Now if I’m the hunt for say some OPI nail polish…salon brand shampoo…hair-color stripper to correct a botched dye-job…double-sided body tape…Razzles?  Yes!  Ricky’s is the go-to shop.  No argument here.  But Halloween costumes…that will be seen pubically….not so much.

So, yes, flapper dreams became reality this year. (And I will wear this costume for the rest of my days because I loved it that much).  And if I could have lived the childhood not-so-secret dream of the song and dance to go with it, that would have made it ahh-may-zing!!  

Now, I really really wanted the hair to go with it.  Who doesn't want a reason to wear a wig and be someone else for a night or two.  But sadly my wig didn’t work as well as the rest of the outfit.  I did still rock a pretty damn cool style (in my humble, not-at-all-biased, opinion), which is not very well represented in this pre-party shot, thanks to a very talented friend at work.  But that was sooooo last week.  Been there.  Done that.  Have the costume.

This week?  Hurricane prep.  Horrid hurricane.  Hurricane recovery.

And like everything else with the j-o-b these days, it seems to derail me from the mission at hand.  Now coincidentally/fatefully enough I got a email from my trusted Writer’s Digest today with the article – 5 THINGS TO STOP DOING (IF YOU REALLYWANT TO FINISH WRITING YOUR NOVEL) – which essentially says to shut up and put up!  So true.  And if you’re like me and you can make excuses for not writing on some days better than you can make your own bed (only when my parents come over and only because if I don’t my dad will be horrified), then take a moment and click the link and read the article.  It’s short and sweet.

Unlike the excuses for not writing which can be lengthy and convoluted and full of excuses.  I know people who blame the rest of the world for everything bad that happens to them.  Who take no ownership.  Who accept ZERO responsibility for their lives, decisions, situations, etc.  I don’t like people like that. I don’t want to be people like that.  But sometimes when I’m not writing I am people like that.  Work is getting in the way.  My hours are too long. I would write more if I didn’t have to deal with my laundry…my TV shows….my errands…my making my bed bills.  If I just had more time I would definitely be writing.  I swear!  And while I could quote the whole WD article, I’ll pull one simple line that shuts down the inner I-blame-the-world-for-what-I’m-not-doing:

You can do Whatever. You.  Want. 

Simple.  To the point.  Epic truth.

So here’s me.  Doing what I want.  Writing this blog.  Psyching myself up for what’s to come tomorrow.  Or at midnight actually.  Blogged about it last time, but with just a few hours to go before National Novel Writing Month starts, I’ve got a bit of that delicious anxiety of anticipation. 

NaNoWriMo.

50,000 words.

1,666 a day.

More if I’m really good!

I know the next thirty days are absolutely going to kick my ass.  1,666 a day might not sound so bad. I’m up to 912 right now.  But anyone who writes knows - words don’t come that easy.  And sometimes they don’t come at all. 

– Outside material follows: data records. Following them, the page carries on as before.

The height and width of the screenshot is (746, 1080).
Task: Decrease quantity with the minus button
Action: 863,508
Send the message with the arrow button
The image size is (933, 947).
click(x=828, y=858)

(Like love.  “What?  What?” you say.  Listen to the song.  Mike Peters knows what he’s talking about.)





“It ain’t over til it’s over.” 

So 30 days. 50,000 words.  It all starts now.  It can happen.  

And it could not.

Because there’s a mountain of excuses that can get in my way…some of them legit reasons (full-time job, mainly) and the Thanksgiving holiday, which, I know - 4-day weekend = YEAH!  But presumably family time makes for less alone time, (and I LOVE me some alone time), but we’ll see what happens.  Eyes of the prize and all that jazz. (Jazz hands.  Flapper hands.  And dress.)

So here’s to it.  And from it.  And to it again. Let’s get to it. We might as well do it cause we may never do it again. (Drink, Delta Chapter!)

But like I said. I can do Whatever. I .  Want.